Et face à l'avalanche antisociale, face à la crise qui va se poursuivre et s'étendre, l’exaspération est réelle et les luttes vont, qu'on le veuille ou non, se multiplier. Ces luttes quotidiennes, tellement nécessaires, doivent donc plus que jamais être portées par la perspective du changement de système, nécessaire pour unifier et passer à l'offensive.

 

Le problème est que les idées révolutionnaires ont massivement reflué depuis deux ou trois décennies, au niveau politique comme au niveau syndical, avec la victoire des « réformistes », qu'on devrait même carrément appeler contre-réformistes, accompagnant d'une manière ou d'une autre toutes les régressions sociales et même désormais les guerres impérialistes.
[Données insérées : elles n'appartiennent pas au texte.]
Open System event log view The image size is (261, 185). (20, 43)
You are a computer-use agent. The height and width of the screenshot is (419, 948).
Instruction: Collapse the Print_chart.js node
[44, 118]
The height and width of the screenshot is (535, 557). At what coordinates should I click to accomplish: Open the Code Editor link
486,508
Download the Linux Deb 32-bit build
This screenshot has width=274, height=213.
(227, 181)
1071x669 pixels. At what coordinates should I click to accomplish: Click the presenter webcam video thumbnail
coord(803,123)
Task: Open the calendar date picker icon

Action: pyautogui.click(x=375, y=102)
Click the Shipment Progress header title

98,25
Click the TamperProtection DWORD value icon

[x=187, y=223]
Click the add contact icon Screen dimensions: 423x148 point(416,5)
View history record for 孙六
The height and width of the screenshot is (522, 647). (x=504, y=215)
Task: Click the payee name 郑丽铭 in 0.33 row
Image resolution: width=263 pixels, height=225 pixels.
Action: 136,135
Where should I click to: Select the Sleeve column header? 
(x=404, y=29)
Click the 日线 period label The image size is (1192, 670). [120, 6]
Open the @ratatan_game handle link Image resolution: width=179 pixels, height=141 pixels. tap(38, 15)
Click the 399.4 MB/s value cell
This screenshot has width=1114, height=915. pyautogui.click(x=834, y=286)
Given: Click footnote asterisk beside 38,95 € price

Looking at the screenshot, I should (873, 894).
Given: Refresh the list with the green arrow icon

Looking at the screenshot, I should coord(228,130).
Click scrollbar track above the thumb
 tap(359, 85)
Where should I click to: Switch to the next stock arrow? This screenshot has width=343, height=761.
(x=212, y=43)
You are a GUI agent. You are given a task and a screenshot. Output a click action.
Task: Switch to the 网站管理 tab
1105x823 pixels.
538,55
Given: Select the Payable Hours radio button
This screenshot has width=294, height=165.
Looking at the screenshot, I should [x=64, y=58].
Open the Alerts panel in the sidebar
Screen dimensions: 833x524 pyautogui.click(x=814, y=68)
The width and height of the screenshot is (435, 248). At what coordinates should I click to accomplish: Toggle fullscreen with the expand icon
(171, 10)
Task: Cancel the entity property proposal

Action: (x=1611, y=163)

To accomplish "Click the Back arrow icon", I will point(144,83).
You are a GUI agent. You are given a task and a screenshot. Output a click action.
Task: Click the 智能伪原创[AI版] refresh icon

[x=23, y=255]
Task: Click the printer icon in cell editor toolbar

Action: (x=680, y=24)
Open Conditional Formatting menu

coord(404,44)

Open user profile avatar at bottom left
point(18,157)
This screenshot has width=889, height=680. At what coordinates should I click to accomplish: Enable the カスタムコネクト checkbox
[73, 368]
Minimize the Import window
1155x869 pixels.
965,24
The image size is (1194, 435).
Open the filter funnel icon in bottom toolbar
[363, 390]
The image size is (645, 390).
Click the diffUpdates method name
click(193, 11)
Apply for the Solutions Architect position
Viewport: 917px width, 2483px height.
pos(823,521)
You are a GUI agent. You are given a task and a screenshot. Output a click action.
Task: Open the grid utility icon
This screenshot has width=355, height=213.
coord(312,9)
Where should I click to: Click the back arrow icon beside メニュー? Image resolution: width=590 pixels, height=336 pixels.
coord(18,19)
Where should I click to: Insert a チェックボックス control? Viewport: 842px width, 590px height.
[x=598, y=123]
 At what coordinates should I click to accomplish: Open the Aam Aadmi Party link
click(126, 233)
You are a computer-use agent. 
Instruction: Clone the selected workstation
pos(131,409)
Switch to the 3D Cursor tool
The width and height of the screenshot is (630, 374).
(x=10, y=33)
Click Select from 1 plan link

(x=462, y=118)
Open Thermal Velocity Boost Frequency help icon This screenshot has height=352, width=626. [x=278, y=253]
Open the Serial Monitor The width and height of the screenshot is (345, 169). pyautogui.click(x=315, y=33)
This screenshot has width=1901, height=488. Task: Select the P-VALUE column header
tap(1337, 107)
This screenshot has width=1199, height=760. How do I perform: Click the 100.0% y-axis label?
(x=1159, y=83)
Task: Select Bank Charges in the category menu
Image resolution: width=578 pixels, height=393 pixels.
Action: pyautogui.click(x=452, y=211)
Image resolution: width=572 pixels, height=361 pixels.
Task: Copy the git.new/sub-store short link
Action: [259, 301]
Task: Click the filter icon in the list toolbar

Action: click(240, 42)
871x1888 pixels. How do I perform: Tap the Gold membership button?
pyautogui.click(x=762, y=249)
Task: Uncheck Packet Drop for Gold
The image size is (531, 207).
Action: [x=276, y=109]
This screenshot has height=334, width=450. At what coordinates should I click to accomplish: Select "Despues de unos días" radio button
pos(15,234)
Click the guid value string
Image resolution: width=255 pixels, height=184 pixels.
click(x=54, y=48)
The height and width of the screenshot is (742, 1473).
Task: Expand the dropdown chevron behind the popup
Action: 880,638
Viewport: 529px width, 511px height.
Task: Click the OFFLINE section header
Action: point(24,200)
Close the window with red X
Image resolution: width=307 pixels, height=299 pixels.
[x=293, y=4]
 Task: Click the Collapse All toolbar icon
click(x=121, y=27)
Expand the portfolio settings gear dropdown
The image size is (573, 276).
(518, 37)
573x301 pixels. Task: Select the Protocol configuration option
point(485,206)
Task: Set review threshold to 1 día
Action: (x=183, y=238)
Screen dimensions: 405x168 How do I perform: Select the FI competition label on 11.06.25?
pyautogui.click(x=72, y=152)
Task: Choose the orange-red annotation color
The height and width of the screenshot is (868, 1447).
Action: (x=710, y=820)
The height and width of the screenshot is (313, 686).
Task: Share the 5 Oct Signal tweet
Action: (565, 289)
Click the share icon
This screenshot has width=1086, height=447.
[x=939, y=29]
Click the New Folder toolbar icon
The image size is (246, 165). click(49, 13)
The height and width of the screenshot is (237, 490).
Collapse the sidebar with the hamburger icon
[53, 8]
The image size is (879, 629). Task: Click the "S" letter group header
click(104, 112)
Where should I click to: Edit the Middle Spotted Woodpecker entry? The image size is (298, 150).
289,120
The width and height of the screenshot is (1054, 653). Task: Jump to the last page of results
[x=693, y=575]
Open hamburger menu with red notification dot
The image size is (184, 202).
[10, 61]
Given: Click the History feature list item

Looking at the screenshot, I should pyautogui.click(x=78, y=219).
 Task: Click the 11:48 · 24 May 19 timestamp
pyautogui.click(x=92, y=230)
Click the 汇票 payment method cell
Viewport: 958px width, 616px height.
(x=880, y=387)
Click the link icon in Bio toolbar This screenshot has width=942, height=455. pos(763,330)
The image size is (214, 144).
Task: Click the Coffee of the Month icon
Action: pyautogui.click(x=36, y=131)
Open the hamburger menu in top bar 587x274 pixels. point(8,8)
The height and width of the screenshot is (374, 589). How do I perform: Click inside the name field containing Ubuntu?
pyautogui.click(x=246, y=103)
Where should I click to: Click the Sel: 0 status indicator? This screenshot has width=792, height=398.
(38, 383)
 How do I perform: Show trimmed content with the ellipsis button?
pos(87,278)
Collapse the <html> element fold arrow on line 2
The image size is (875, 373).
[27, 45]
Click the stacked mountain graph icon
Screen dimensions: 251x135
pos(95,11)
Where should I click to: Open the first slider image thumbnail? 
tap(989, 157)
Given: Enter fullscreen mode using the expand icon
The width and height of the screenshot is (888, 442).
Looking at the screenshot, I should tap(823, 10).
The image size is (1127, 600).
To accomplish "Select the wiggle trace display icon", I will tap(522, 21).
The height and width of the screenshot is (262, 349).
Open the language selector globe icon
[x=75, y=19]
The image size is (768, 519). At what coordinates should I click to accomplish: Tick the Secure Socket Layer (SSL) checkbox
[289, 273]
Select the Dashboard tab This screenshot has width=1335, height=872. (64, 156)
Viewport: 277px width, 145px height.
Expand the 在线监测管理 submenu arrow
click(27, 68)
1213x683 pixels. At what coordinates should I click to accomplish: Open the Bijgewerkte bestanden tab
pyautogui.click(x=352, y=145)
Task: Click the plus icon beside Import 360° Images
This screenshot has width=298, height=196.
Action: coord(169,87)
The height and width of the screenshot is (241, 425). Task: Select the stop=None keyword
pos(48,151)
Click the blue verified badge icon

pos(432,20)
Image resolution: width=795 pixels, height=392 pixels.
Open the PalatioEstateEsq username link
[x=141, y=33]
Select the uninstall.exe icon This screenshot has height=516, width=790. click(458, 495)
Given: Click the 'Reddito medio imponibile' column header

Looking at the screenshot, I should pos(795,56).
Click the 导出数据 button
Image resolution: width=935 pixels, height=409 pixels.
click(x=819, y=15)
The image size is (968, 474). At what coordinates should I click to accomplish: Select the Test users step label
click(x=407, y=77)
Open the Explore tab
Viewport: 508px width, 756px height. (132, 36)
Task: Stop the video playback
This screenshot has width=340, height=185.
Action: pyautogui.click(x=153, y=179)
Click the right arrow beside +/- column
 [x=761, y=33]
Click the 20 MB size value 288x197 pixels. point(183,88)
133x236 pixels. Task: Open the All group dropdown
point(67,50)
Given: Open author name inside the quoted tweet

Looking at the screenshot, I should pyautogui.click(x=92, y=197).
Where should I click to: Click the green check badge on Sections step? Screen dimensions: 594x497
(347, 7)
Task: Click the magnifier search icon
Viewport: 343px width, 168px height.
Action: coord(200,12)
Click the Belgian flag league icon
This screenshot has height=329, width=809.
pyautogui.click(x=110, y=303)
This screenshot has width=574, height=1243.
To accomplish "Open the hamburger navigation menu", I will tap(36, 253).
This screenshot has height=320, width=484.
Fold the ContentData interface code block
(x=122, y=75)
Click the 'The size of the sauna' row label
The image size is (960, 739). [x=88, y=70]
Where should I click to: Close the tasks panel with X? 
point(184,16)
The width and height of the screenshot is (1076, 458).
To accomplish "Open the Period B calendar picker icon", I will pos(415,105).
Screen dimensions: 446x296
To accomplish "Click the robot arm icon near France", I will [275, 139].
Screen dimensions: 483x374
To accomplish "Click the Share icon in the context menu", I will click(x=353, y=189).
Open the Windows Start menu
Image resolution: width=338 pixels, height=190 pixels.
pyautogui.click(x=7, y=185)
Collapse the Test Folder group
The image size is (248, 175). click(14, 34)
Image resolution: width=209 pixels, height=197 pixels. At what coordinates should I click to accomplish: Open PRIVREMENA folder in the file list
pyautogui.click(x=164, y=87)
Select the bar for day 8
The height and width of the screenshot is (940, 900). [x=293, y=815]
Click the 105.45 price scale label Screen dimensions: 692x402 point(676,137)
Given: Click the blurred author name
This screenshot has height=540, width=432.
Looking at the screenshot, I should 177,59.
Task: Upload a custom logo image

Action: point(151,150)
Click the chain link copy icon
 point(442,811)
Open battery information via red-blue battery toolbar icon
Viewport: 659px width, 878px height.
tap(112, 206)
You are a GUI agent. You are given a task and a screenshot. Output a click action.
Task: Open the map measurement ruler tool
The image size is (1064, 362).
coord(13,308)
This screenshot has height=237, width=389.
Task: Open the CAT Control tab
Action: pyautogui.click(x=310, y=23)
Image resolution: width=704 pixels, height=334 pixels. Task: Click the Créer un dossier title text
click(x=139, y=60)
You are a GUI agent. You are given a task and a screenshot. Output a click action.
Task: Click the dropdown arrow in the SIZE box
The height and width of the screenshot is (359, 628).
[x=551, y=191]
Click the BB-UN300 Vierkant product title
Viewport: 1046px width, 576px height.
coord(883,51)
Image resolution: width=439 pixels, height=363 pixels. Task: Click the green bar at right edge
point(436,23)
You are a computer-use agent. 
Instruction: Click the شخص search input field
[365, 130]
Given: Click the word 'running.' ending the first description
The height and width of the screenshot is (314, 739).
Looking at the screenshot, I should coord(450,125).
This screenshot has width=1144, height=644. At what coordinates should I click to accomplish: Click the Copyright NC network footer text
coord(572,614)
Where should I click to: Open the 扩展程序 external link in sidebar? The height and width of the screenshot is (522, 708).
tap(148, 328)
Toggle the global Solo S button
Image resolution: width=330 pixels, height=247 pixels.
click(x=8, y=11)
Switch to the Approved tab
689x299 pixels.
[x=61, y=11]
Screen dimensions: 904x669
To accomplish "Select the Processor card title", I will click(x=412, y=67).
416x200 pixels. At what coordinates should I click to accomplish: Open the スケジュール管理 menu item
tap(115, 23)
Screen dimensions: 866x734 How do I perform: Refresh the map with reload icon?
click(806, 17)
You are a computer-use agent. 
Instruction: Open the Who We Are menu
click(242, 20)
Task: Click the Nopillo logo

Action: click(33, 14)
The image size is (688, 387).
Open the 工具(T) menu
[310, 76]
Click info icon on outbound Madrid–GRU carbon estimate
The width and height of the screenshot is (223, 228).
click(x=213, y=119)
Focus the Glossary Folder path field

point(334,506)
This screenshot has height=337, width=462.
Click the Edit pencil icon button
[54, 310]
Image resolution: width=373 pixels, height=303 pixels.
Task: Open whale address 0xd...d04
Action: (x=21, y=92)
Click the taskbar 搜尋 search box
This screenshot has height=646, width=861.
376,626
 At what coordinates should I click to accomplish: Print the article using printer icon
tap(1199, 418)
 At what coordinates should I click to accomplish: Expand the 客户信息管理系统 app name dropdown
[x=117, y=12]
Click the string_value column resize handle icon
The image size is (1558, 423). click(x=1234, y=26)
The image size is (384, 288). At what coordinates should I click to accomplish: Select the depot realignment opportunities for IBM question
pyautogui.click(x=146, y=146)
Aujourd'hui, nous pouvons constater que malgré la colère, le mouvement populaire est déboussolé par des directions syndicales qui poursuivent dans la voie du syndicalisme rassemblé débouchant sur le moins-disant revendicatif, comme en témoignent encore très récemment les manœuvres autour de la journée du 11 octobre.

 

L'insistance permanente des directions nationales sur l’unité syndicale au sommet est la traduction française de l’unité des directions réalisée au sein de la Confédération européenne des syndicats, qui met les revendications populaires à la remorque des tenants de la collaboration de classes.

La CES, qui n’a jamais cessé de soutenir les mesures les plus anti-sociales et anti-démocratiques impulsées par l'UE du capital, revendique de travailler pour la construction européenne sur la base du dialogue et de la négociation avec le grand patronat et les institutions officielles : elle n’est rien d’autre que le « versant » syndical de l’UE (et financé par elle) pour accompagner la régression sociale tous azimuts au cœur de la construction européenne et pour évacuer toute idée de lutte des classes.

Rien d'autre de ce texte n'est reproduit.